Me: Is there any reason you are recording me ma'am?

Her: No response

Me: I would just like to say on record that I do not consent to you recording me and any published videos of me without my consent shall be followed by a response from my lawyer.

Hits end trip, pulls over to first gas station. Please exit my vehicle my ma'am

Her: Why are you ending the trip?

Me: Please exit my vehicle ma'am or I will notify the authorities

She exits, I pulls off slowly making sure I follow all traffic laws for I know she is still recording. Logs off the system, go 2 blocks out of her view, immediately contact Lyft before she does. If the driver makes the complaint before the pax, he "might" have some sort of leg to stand on.


----------



## Lnsky (Jan 2, 2016)

Here's my response from Lyft on the passenger incident that I just received:

"Thanks for taking the time to give us feedback about this ride. It can certainly alarming and distracting to be filmed while driving. We commend how you handled the situation while keeping cool.

As you may have been rated unfairly by this passenger, we've gone ahead and excluded her rating from your overall star ratings. This ride will no longer affect your driver stats negatively.

Overall, I see that your rides look great, there will always be a few 'hard to deal with passengers', but I wouldn't worry about those. If you ever feel that a passenger may rate you poorly due to something out of your control, we strongly suggest using the 'Comments' section as well! After each ride, you can note anything important about the ride and/or passenger. Then let us know about it. That way, we can review your side of the story and take action if necessary.

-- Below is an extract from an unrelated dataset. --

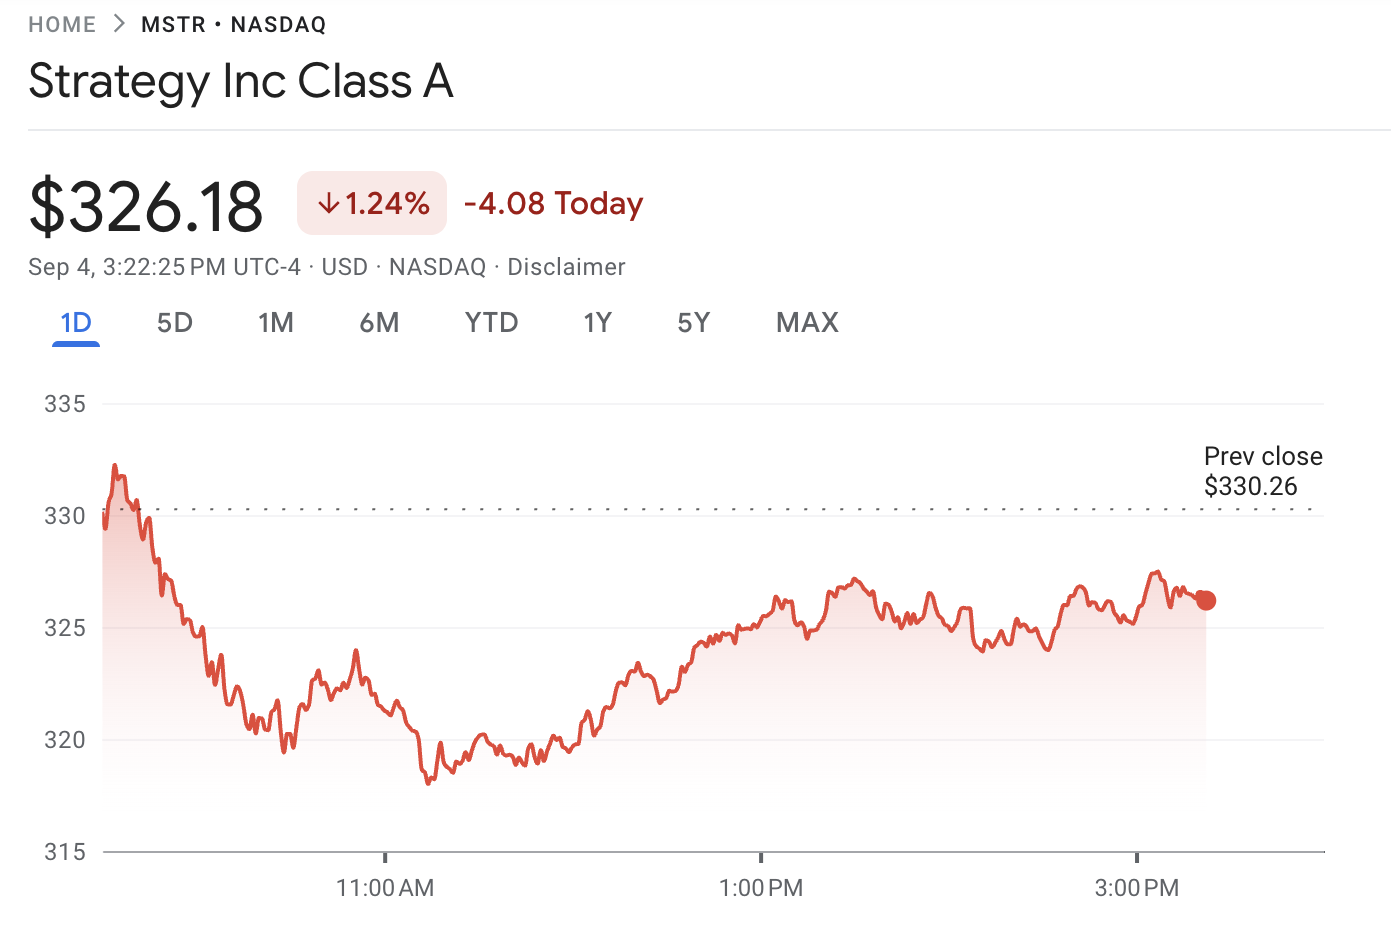Select the 5D time range tab
Viewport: 1391px width, 935px height.
pyautogui.click(x=174, y=322)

Please let me know if there's anything else I can do for you.

Have a nice day!"

------

I'm pleased by the response because I know they took the time to look into it and I know for a fact that she called them as she was in the phone with them while I was driving away. I really don't want to kick anyone out of my car. Even the bad ones. 

But some passengers think it is illegal for us to decline giving them a ride because of behavior they are exhibiting or verbal abuse before the ride even begins. Getting into my personal vehicle and filming me without consent or as proof of an incident is where I have decided to draw a line. 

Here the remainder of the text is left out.